Indeed, in the very process of trying to paint Judge Alito as "outside the mainstream," Democratic leaders showed how out of touch they are. What Carville and Begala know, but their party leaders, with the exception of Hillary, seem not to have discovered, is that the only time Democrats have won the presidency in the last three decades is when their candidate - Bill Clinton - masqueraded as a moderate.

On the other hand, there is some evidence that Democratic leaders have begun to realize their worldview doesn't play as well nationally. Why else would they be reluctant to give us the unvarnished version of what they believe? Why else do they spend all their time demonizing President Bush instead of articulating their own policy agenda?

Their strategy is fraught with problems. While they are trying to expand their smear of Bush to encompass the entire GOP - "a culture of corruption" - most of their ammunition since 2000 has been aimed at Bush personally, and neither he nor his vice president will be running again.

Plus, most of their attacks, even if inflicting some damage on Republicans, might do more to weaken their own standing with the electorate. Every time they bring up their tired mantra that Bush lied about WMD, they reveal their own dishonesty and hypocrisy and advertise their irrelevance. Every time they try to cast isolated incidents involving abuse of terrorist detainees as systematic torture authorized by the administration, they exhibit their disingenuousness - and, worse, their sympathy for the devil. Every time they cast President Bush as a power-mad dictator spying on innocent American citizens, they further alienate themselves from a public appreciative that intercepted Al Qaeda phone calls have actually prevented further terrorist attacks.

But you have to give the Democratic leaders credit for ingenuity. Whereas they seemed to be mired in the aimless project of tainting the president with scandal after isolated scandal, they are now trying to attach some cohesiveness to their charges. They want to show these "scandals" are born not only of personal corruption but a flawed ideology - a corrupt theory of government.

If their only weapon is scandal mongering, they give the public no reason to vote for them other than to throw the other bums out. But if in the process they can prove the scandals are the inevitable outgrowth of a dangerous ideology, they can sell themselves, by negative implication, as possessors of an alternative, superior ideology.

So when you hear them shifting gears in criticizing Judge Alito, from the subject of abortion to his "expansive views of executive authority," understand they are trying to tie together most of the formless slanders they've hurled at the president over the last five years.
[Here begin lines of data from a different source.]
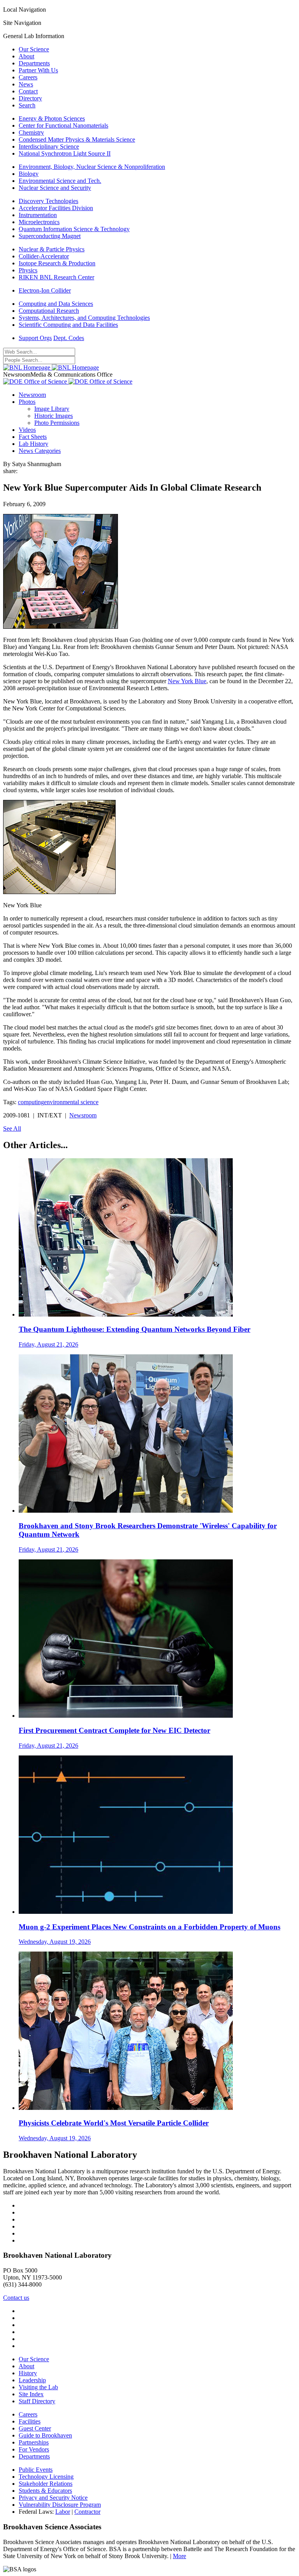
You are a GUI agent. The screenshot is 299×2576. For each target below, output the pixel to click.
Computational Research (49, 310)
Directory (30, 98)
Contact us (16, 2297)
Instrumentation (38, 215)
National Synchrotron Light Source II (65, 153)
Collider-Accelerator (44, 256)
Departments (34, 63)
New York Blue (187, 681)
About (26, 56)
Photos (27, 401)
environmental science (71, 1102)
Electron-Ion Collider (45, 290)
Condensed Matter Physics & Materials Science (77, 139)
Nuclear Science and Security (55, 187)
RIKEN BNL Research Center (56, 277)
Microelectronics (39, 222)
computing (31, 1102)
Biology (29, 173)
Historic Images (53, 415)
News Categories (40, 450)
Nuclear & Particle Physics (51, 249)
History (28, 2373)
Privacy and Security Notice (53, 2497)
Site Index (31, 2394)
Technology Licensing (46, 2476)
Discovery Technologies (48, 201)
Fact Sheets (33, 436)
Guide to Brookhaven (45, 2435)
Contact (28, 91)
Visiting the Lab (38, 2387)
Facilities (29, 2421)
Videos (27, 429)
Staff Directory (37, 2401)
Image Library (51, 408)
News (26, 84)
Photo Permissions (56, 422)
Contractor (87, 2511)
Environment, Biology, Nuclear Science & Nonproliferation (92, 166)
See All (12, 1128)
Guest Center (35, 2428)
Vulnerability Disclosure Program (60, 2504)
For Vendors (34, 2449)
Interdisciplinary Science (49, 146)
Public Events (36, 2469)
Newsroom (32, 394)
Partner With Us (38, 70)
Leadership (32, 2380)
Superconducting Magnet (50, 236)
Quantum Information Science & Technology (74, 229)
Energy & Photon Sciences (52, 118)
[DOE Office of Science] (67, 381)
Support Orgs (35, 338)
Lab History (33, 443)
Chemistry (31, 132)
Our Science (34, 49)
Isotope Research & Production (57, 263)
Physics (28, 270)
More (179, 2556)
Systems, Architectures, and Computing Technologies (84, 317)
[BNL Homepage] (51, 367)
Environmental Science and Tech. (60, 180)
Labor (62, 2511)
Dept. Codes (68, 338)
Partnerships (34, 2442)
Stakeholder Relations (45, 2483)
The theme is that conservatives are freedom-loathing, war-hungry tyrants who can't be trusted with the presidency: They "stole" the election in 2000, denying voters their elective freedom. They "unilaterally" attacked Iraq by tricking congressional Democrats. They are "spying" on innocent Americans. They are stifling dissent in the "plantations" of Congress. President Bush is a stubborn, close-minded autocrat, unwilling to admit his "mistakes." He is surrounding himself with judges who will enable his "executive excesses" and slap down any congressional checks on his power.

Democrats deserve an A for effort, but their strategy isn't likely to succeed. In addition to the flagrant untruthfulness of their allegations, they still aren't presenting an alternative policy agenda. They don't dare come all the way out of the closet with it, or they'll suffer even worse at the polls.